Thursday, February 02, 2006

Am I Fat? Well You're Not Obese...

I'm sure by now all of my loyal readers know that I come up with some really stupid posts. Well I like to think this one could actually be useful. I don't know how to do it but I'm just throwing it out there. Ok, here it goes...

I was watching the State of The Union speech the other night. I watched it on Fox. Apparently, Fox had the most viewers according to the Nielsen ratings because of American Idol being on before. Well we all heard W say that Americans are addicted to oil and we need to come up with alternative sources of energy to ween ourselves off of our sweet tooth. Personally, I would be sad to see gasoline go because I love the smell of gasoline but I guess it would cut down on the sudden increase in freak gasoline fight accidents. Anyway, I took W's statement to heart and took some initative to come up with a solution to this problem. The answer was literally right under our noses the whole time: Our mouths.

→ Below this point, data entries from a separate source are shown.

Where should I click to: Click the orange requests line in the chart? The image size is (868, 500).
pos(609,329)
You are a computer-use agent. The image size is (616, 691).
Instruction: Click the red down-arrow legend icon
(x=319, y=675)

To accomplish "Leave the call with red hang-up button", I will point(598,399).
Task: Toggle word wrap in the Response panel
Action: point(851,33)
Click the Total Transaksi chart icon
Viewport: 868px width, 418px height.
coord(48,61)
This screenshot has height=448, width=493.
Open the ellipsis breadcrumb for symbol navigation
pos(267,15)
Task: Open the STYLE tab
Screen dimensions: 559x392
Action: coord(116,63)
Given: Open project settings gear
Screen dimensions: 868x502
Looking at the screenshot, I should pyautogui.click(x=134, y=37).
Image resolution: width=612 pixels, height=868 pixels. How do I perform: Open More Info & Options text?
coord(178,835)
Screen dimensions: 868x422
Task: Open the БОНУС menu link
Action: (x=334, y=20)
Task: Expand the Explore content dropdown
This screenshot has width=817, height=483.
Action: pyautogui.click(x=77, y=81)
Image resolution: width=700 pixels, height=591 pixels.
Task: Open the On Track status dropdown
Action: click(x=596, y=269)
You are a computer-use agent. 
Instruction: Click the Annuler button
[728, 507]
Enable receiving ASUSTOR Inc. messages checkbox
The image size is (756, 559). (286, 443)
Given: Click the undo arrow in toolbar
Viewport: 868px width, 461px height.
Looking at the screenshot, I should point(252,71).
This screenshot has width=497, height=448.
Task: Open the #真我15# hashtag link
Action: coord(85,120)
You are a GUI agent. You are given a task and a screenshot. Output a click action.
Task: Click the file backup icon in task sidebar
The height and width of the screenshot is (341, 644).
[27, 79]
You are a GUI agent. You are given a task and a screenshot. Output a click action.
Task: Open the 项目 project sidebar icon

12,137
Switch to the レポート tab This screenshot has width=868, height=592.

Where do humans, and for that matter all animals, get their energy from? I'll give you a second...time's up. We eat. Be it meat, fruit, vegetables, dairy, grains, oreos. Why can't the scientists come up with an engine/motor/machine that can convert food into energy much like animals do? It would sort of be like Mr. Fusion in Back to the Future Part 2. Think about it. We could put all of the food people don't like into this engine/motor/machine: beets, passion fruit, gefilte fish. Also, this would give the farmers tons of work to do growing crops so we can use them for fuel in my new V8 engine. Get it? V8, tomato juice. Anyway, the FDA really needs to team up with the NSF and get my new project off the ground.